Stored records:
■ ■ ■ ■

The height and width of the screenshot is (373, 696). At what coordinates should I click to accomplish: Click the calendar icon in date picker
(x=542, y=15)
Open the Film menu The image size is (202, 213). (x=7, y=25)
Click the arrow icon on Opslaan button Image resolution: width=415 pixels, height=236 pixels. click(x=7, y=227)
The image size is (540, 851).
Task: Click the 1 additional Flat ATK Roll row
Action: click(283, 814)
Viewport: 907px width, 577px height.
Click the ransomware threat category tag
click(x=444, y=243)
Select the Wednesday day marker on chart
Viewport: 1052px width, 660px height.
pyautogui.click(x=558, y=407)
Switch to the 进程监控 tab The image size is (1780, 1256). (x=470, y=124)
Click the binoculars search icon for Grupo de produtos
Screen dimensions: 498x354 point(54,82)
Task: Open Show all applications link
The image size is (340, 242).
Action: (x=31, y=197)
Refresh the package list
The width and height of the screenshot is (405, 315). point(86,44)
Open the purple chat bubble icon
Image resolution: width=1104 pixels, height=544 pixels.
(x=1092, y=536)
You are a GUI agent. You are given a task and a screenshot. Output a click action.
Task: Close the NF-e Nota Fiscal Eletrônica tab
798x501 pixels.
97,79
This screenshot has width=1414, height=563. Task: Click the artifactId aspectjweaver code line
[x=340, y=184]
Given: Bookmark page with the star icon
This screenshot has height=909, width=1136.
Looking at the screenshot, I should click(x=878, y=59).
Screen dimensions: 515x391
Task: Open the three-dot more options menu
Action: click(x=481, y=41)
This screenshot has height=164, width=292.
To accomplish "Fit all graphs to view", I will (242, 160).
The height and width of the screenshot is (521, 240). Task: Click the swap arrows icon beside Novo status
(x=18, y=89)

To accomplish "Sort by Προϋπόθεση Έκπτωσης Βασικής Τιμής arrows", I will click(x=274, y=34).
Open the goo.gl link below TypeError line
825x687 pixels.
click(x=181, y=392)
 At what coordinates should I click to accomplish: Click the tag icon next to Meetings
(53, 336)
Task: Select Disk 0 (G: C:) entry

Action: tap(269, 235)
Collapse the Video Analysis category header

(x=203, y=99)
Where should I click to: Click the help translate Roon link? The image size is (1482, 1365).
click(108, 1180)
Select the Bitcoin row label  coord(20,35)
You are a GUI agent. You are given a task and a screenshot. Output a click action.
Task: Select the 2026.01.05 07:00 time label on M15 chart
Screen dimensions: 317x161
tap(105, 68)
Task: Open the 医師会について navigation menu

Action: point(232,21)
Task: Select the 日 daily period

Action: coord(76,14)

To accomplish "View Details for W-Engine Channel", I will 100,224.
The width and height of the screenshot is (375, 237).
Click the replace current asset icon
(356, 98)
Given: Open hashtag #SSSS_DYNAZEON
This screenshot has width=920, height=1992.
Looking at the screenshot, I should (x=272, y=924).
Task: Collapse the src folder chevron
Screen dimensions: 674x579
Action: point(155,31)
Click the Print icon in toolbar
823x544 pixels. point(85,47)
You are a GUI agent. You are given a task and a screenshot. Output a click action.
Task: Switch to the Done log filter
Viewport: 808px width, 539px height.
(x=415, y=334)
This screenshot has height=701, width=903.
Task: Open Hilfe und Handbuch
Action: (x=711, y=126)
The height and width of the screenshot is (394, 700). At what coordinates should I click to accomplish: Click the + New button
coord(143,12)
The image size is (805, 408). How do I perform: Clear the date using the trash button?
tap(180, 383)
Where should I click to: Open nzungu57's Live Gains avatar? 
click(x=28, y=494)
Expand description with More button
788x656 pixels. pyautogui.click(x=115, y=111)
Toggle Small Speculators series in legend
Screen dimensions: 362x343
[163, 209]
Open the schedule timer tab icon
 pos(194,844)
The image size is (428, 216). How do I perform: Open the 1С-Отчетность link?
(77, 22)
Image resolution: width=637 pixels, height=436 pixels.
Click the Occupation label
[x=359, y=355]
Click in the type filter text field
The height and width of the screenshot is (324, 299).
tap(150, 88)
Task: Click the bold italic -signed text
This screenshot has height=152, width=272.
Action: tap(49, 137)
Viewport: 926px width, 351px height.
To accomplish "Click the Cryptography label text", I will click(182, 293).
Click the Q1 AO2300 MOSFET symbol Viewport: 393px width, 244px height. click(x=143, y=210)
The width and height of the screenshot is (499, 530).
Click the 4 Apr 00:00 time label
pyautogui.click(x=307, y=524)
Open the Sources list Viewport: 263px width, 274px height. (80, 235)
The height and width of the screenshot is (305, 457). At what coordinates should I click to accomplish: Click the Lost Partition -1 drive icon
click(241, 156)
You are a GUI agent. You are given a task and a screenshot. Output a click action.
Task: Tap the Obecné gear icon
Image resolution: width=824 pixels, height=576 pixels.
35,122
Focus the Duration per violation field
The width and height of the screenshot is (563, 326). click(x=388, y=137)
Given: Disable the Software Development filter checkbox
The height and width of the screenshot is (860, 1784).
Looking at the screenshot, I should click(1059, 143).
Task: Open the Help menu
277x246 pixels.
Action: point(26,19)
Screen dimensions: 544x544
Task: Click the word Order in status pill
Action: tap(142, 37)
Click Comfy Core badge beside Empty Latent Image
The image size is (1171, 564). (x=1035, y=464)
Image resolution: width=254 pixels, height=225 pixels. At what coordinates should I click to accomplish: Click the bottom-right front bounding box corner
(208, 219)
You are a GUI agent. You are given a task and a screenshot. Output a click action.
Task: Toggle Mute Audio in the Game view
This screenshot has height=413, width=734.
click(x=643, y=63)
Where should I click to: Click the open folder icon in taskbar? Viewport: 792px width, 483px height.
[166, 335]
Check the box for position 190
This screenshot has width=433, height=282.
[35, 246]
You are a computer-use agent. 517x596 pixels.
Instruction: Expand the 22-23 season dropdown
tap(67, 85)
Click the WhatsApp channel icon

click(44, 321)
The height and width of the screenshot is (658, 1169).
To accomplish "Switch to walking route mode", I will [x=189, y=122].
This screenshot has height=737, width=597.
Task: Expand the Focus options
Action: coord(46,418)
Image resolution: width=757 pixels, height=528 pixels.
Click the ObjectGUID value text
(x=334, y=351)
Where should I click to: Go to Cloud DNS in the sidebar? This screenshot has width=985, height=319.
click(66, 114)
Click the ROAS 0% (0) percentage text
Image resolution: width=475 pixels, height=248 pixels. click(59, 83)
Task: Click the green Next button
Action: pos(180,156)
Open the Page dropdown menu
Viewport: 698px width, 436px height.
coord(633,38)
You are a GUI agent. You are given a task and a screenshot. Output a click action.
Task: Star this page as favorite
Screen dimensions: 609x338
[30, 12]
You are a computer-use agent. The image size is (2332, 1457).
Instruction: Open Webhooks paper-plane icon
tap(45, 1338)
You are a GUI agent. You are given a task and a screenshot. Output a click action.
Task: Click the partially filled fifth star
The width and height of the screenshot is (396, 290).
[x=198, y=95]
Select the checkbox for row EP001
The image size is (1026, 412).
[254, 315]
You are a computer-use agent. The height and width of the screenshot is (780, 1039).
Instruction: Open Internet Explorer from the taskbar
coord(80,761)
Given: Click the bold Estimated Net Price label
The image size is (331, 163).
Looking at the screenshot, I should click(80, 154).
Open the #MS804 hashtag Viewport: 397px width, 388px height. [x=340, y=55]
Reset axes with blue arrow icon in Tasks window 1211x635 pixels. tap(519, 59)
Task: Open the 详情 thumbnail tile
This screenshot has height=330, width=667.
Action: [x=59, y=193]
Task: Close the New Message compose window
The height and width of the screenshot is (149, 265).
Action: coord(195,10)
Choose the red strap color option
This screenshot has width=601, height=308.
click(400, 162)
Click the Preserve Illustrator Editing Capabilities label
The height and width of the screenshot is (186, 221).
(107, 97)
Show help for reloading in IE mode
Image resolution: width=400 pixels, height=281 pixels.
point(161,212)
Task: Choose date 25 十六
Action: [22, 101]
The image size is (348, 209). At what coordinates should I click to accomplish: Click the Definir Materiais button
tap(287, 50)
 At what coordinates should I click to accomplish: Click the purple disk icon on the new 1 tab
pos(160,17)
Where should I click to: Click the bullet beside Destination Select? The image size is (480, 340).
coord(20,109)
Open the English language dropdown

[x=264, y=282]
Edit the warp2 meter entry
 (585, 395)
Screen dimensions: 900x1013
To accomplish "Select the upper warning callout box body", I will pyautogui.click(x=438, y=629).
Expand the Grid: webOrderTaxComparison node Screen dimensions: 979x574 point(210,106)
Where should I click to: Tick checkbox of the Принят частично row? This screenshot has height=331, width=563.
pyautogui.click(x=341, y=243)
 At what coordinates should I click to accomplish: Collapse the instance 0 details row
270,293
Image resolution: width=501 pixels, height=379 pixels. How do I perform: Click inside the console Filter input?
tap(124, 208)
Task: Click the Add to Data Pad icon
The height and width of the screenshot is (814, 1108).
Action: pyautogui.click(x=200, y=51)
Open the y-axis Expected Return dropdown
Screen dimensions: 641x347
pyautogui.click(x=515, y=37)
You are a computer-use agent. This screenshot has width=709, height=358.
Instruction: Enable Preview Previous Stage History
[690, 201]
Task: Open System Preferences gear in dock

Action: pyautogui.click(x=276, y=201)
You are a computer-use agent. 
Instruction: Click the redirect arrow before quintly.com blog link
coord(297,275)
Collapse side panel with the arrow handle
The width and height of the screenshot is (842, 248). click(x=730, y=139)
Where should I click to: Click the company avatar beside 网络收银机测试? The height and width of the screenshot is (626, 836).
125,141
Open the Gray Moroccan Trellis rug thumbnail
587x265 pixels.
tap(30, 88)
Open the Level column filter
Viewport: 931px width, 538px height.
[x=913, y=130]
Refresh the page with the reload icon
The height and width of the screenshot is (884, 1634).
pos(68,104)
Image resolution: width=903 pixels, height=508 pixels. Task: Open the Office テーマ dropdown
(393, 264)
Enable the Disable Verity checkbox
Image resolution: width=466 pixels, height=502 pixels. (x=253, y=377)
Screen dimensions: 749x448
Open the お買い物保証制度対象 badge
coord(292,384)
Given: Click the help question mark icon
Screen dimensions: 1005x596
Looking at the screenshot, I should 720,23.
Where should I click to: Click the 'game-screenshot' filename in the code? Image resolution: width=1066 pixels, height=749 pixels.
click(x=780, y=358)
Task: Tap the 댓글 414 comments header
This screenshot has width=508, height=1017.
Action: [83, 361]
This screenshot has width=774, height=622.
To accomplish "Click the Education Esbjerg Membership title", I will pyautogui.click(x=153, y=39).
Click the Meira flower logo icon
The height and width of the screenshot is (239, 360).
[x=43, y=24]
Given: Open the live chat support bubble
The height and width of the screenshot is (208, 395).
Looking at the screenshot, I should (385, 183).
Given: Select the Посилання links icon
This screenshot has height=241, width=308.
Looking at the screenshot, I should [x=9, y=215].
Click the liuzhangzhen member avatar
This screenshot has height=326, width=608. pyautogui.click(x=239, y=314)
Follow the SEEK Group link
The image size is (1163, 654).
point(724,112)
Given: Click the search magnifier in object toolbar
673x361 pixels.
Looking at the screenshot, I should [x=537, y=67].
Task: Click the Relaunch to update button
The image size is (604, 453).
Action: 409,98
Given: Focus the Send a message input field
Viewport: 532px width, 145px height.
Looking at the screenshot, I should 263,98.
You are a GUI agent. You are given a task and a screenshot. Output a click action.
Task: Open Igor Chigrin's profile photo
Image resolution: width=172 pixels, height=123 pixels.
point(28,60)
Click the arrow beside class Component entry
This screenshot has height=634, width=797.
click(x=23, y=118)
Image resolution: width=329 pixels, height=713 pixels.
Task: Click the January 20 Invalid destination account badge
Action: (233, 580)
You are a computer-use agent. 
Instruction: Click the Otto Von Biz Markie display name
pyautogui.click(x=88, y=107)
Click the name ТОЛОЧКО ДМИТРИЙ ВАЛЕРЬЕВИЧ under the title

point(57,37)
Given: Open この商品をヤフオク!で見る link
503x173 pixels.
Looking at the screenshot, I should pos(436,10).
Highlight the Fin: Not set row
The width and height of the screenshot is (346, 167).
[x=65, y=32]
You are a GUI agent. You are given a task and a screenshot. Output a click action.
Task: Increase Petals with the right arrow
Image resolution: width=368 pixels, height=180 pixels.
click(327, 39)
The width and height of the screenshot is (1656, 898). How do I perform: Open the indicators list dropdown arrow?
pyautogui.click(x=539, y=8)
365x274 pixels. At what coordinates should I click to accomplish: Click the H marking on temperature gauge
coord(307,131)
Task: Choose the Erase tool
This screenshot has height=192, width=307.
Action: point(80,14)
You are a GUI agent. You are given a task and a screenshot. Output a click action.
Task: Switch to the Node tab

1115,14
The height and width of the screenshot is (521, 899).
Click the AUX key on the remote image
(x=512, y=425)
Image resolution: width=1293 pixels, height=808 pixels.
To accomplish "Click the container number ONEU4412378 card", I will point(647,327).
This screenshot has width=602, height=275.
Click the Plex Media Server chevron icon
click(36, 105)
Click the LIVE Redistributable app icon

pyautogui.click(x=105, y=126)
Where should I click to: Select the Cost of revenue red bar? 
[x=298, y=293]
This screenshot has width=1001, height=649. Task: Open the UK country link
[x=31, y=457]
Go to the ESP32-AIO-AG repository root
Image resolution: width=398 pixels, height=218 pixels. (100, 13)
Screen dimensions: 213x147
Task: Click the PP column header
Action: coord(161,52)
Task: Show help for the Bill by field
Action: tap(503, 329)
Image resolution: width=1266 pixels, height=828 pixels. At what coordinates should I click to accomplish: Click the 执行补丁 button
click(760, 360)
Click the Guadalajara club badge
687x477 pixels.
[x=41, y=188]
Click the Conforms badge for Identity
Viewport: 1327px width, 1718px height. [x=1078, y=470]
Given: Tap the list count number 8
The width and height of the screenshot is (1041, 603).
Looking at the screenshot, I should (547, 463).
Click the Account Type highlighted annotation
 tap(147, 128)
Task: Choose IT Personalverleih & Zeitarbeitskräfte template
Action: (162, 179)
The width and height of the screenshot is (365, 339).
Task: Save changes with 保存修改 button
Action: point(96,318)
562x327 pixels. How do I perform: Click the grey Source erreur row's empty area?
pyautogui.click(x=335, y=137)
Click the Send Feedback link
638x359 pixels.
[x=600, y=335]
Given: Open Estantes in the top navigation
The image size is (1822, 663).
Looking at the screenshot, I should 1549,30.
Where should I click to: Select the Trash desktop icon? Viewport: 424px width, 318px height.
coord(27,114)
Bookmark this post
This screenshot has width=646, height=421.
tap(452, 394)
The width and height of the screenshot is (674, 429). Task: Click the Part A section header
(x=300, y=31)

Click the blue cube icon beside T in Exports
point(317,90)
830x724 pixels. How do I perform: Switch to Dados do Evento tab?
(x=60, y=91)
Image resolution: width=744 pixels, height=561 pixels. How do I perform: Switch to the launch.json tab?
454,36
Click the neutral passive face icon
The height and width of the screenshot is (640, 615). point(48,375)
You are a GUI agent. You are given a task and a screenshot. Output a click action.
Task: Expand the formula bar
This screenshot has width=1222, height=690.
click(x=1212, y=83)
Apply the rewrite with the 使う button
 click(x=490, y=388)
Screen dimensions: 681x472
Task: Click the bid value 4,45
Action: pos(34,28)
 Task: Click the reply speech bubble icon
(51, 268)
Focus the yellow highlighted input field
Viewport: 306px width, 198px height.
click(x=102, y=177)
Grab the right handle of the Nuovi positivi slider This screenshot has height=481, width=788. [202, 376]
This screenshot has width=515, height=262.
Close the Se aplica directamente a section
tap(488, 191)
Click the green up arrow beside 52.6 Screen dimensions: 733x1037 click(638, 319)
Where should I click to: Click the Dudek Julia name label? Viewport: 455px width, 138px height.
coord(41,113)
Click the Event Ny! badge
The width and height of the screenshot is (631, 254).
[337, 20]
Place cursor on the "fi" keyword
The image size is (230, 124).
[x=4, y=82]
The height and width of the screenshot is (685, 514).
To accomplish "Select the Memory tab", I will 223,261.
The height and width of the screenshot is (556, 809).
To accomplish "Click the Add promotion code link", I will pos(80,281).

■ ■ ■ ■

### Your instructions
Copy out all lines from the records where the word "window" appears.

### Answer to the problem
Reset axes with blue arrow icon in Tasks window 1211x635 pixels. tap(519, 59)
Task: Close the New Message compose window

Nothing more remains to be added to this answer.